■ Task details:
Where a line holds the word "computer", copy it from the records.

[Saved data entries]
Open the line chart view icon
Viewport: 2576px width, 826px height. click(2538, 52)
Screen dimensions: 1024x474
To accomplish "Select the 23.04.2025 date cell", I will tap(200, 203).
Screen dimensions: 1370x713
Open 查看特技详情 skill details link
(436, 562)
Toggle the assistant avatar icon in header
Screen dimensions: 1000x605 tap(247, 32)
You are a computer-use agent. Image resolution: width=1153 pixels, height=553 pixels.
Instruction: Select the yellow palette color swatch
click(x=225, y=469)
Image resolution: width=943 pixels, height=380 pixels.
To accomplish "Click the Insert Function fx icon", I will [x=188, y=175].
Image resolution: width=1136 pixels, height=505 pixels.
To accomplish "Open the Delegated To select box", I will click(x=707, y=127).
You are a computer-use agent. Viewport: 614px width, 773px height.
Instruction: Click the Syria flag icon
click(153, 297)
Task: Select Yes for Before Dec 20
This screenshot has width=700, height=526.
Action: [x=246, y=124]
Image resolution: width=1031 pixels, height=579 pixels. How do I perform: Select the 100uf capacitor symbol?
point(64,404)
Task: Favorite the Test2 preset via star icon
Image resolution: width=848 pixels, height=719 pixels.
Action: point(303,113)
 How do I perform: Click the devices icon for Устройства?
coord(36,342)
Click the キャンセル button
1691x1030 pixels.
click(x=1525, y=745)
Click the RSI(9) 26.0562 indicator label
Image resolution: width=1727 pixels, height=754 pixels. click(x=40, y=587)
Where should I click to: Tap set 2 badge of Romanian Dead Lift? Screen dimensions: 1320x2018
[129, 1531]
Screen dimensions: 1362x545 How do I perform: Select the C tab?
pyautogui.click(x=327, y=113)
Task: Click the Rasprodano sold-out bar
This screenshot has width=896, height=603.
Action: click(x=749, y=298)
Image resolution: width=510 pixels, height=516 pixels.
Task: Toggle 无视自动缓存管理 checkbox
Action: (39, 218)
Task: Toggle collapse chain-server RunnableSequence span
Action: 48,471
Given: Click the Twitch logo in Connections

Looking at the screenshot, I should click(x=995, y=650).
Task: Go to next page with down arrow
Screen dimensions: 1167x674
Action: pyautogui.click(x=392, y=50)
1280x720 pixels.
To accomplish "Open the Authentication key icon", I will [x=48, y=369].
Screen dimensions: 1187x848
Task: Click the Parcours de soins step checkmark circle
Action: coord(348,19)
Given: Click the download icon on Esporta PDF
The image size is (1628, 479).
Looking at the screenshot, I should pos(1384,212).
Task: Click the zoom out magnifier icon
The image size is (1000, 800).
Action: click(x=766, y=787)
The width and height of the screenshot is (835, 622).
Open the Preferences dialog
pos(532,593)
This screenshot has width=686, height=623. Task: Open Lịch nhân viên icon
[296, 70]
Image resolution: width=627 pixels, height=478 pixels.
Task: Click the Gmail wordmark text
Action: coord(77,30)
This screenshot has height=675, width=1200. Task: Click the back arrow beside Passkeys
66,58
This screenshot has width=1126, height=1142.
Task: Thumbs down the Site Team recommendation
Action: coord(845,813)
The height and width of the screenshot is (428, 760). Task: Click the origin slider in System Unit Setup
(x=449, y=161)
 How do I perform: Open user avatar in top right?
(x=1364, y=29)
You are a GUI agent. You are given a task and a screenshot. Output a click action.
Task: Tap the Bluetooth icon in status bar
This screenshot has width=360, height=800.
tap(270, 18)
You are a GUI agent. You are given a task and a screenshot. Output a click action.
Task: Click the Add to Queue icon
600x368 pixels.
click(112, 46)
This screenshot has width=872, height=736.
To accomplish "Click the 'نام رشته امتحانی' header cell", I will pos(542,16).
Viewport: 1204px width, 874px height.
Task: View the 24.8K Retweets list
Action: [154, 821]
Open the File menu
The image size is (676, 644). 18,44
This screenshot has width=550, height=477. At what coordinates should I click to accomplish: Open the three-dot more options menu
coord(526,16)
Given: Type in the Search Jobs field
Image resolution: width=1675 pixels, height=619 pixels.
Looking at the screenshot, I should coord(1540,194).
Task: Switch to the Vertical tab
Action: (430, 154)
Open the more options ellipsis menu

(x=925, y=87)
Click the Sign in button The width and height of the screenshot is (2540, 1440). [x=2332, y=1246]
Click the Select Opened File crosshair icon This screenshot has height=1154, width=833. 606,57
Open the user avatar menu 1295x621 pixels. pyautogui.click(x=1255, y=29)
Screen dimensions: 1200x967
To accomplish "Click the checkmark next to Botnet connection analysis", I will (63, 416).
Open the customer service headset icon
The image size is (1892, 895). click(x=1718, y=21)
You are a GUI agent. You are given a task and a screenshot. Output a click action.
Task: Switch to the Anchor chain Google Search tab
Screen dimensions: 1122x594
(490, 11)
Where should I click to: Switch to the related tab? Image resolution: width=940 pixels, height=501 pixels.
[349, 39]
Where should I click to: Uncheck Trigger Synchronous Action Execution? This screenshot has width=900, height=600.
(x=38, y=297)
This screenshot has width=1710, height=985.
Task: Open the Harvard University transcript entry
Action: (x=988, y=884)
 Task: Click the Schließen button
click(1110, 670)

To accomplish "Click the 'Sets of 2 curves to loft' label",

■ Task output:
You are a computer-use agent. Image resolution: width=1153 pixels, height=553 pixels.
You are a computer-use agent. Viewport: 614px width, 773px height.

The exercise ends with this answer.